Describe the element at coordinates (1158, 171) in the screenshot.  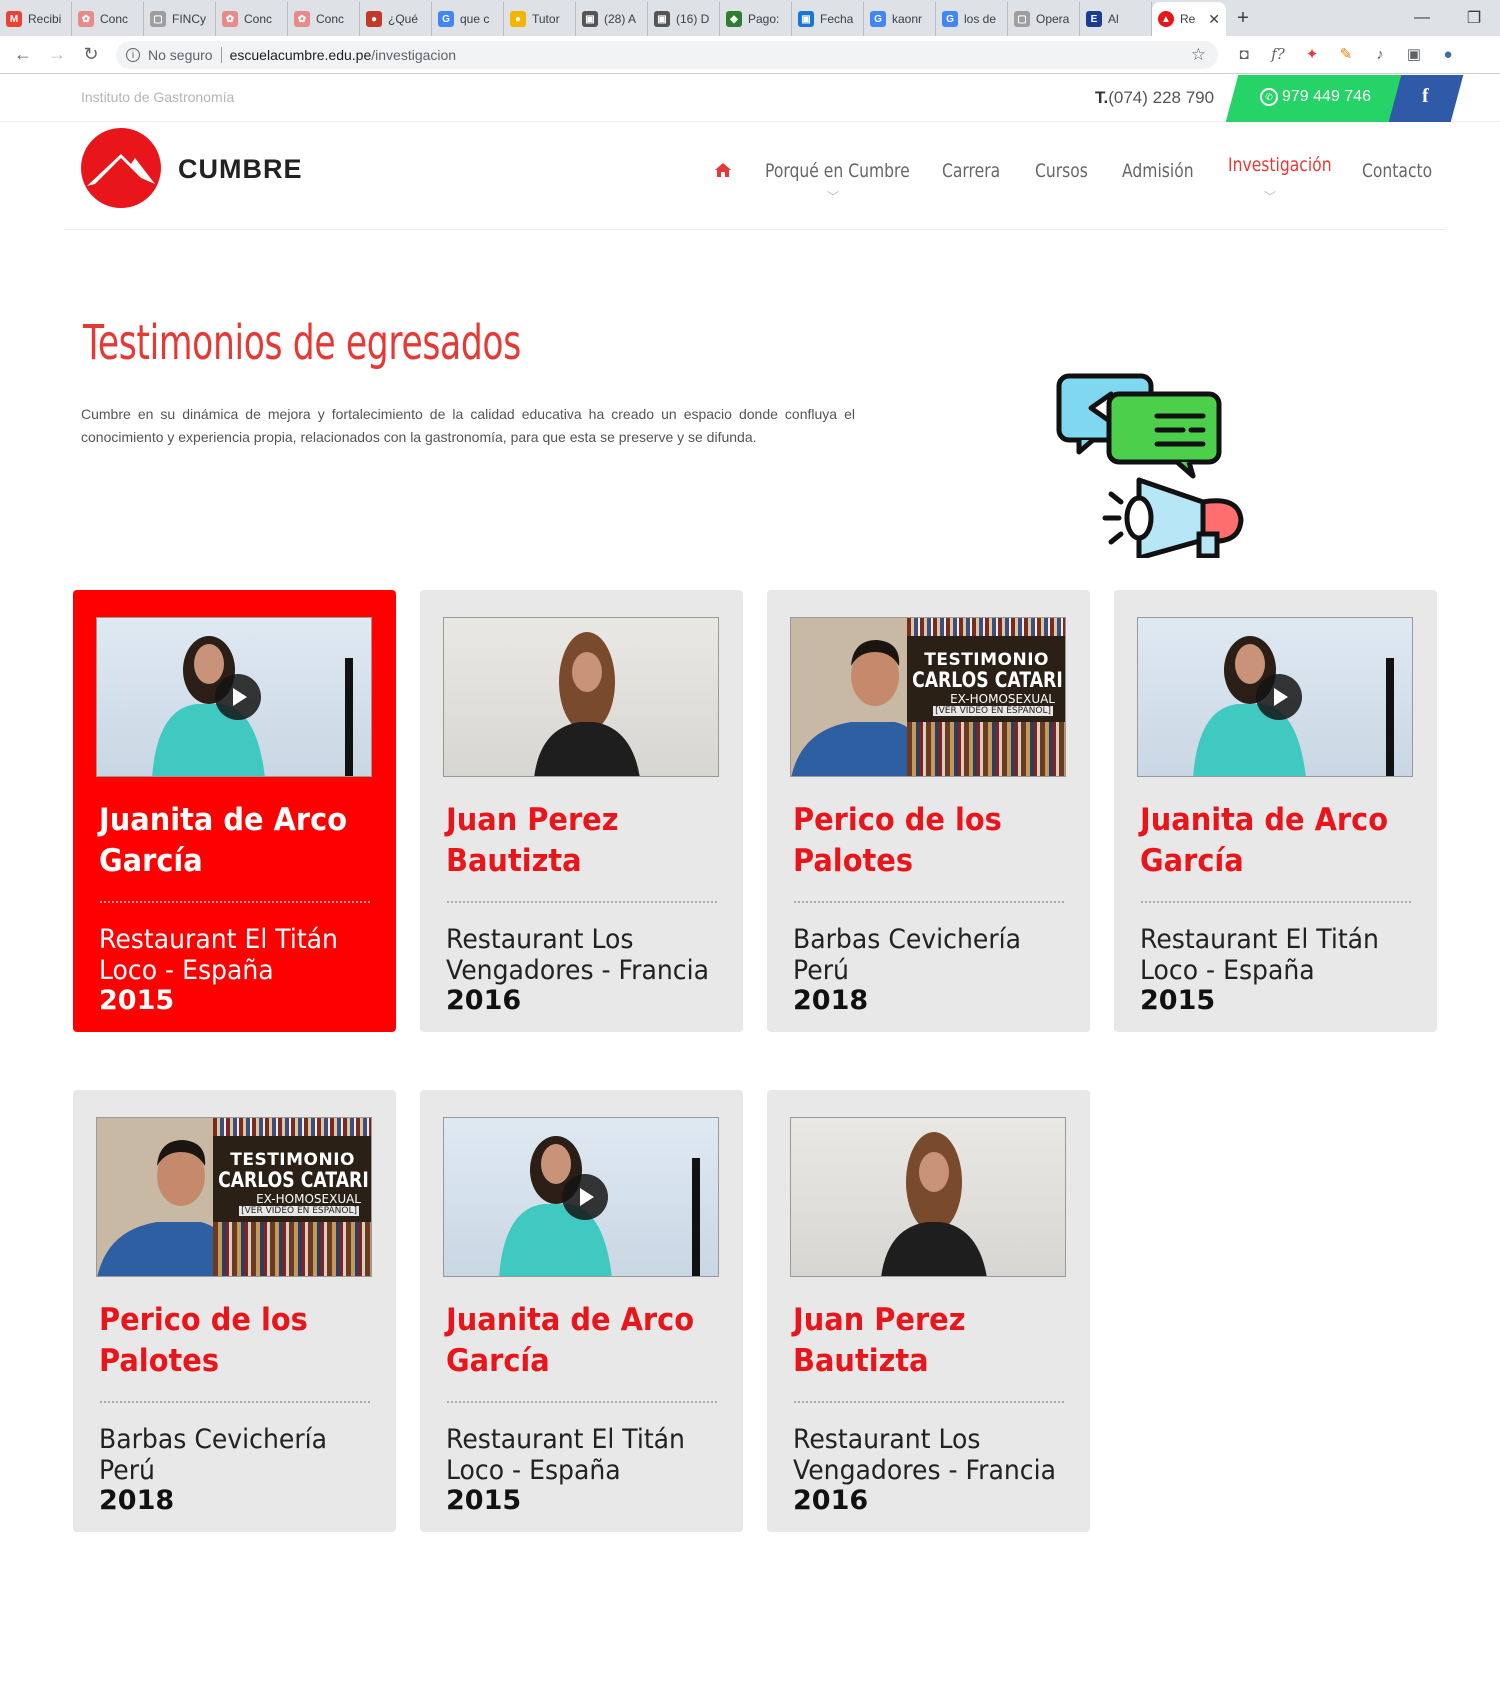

════════════════

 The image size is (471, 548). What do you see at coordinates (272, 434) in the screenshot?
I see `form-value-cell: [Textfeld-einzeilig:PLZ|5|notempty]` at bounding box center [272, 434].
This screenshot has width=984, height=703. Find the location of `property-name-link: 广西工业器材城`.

════════════════

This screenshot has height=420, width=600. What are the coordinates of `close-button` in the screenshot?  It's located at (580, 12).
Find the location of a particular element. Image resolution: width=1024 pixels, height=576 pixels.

════════════════

Reproduce the stretch from the line containing "The image size" through the line containing "This screenshot has width=984, height=703.", word for word.

Task response >>
 The image size is (471, 548). What do you see at coordinates (272, 434) in the screenshot?
I see `form-value-cell: [Textfeld-einzeilig:PLZ|5|notempty]` at bounding box center [272, 434].
This screenshot has width=984, height=703. Find the location of `property-name-link: 广西工业器材城`.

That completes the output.